Because soon we realized that, no, it wasn’t our imagination — that the floors did have a decidedly downward slope, that the roof did leak when it rained, that the termites were chewing the house into crumbs all around us and that the only thing staving off the gluttonous homewreckers and holding the walls up was the layer upon layer of faux finish I brazenly applied, thumbing my paint-smeared nose at our creepy, unresponsive landlord. I rationalized my naughtiness because I do know my way around a faux finish, so it was an improvement, really, and because it was quite clear that Thee Landlorde was far too busy being brainwashed by his cult to grasp that houses of dust and slivers don’t stay standing too long.

And yet …. (sigh) …. I still love that dilapidated ol’ place.

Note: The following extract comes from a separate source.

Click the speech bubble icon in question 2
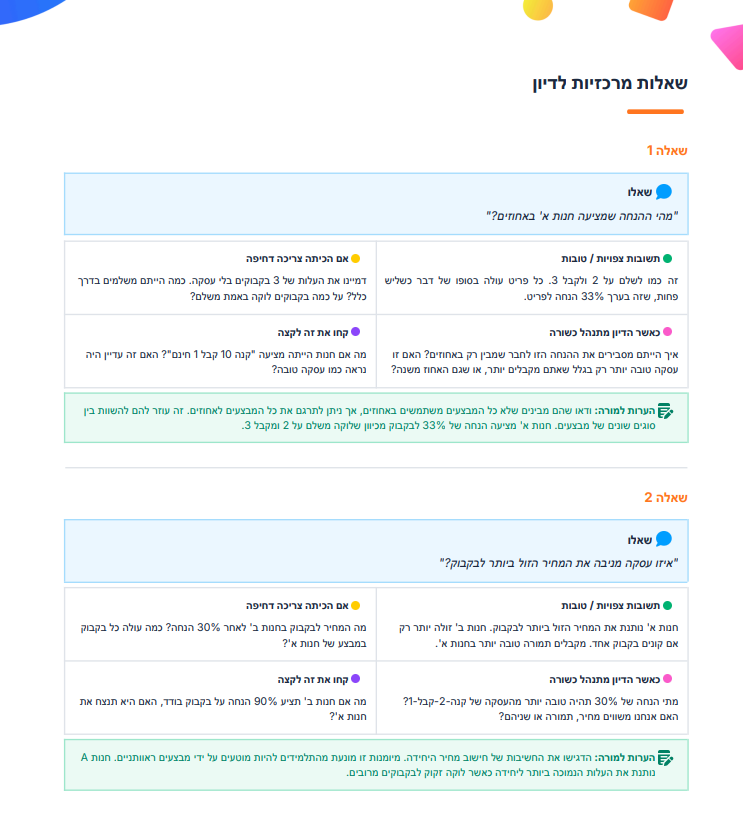The height and width of the screenshot is (823, 743). (x=664, y=540)
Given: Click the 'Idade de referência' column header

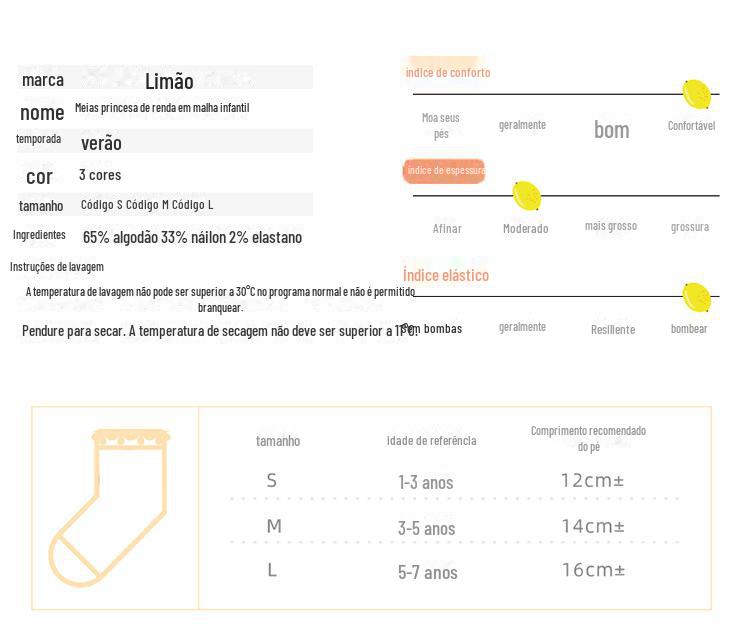Looking at the screenshot, I should 431,441.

I didn’t know everyone was laughing at us. I didn’t know my parents thought we were living in some kind of ruin. I didn’t know I was Charlie Brown with the ugliest, brownest, saddest Christmas tree. I do now.

My mission became to infuse that place with as much character and warmth as could be had from the end of a paintbrush or the drip of a glue gun. I decided a place so hopeless and forlorn deserved a fitting name — with even a hint of baronial grandeur, because it didn’t have anything remotely baronial or grand going for it. It may have been a homely baby, but it was my homely baby and even a homely baby deserves a bow in her homely hair. So I dubbed it “Shamblefield,” imagining myself to be Elinor Dashwood living her sensible, virtuous life at modest Barton Park cottage.

Five Years Ago:

Oh, five years ago. Must I remember?

Having undergone past fertility treatments, we began a new series, certain that these, after all, would work. They did not. Each month felt like a death that kept on dying. Hope and crushing, hope and crushing. I don’t even know the person I was then. I felt utterly lost to myself. My family never spoke of it to me; to them, it was too shameful to mention, so they simply didn’t. And the heavy, lingering sorrow that had stolen my hopes seemed to have taken my voice with it. I could not bring it up. I could not give voice to the shame, breathe out what was being carefully ignored. It’s inexplicable, really, this dynamic. And it’s unhealthy, but it’s there. My Beloved and I were bereft and crazy and hopeless.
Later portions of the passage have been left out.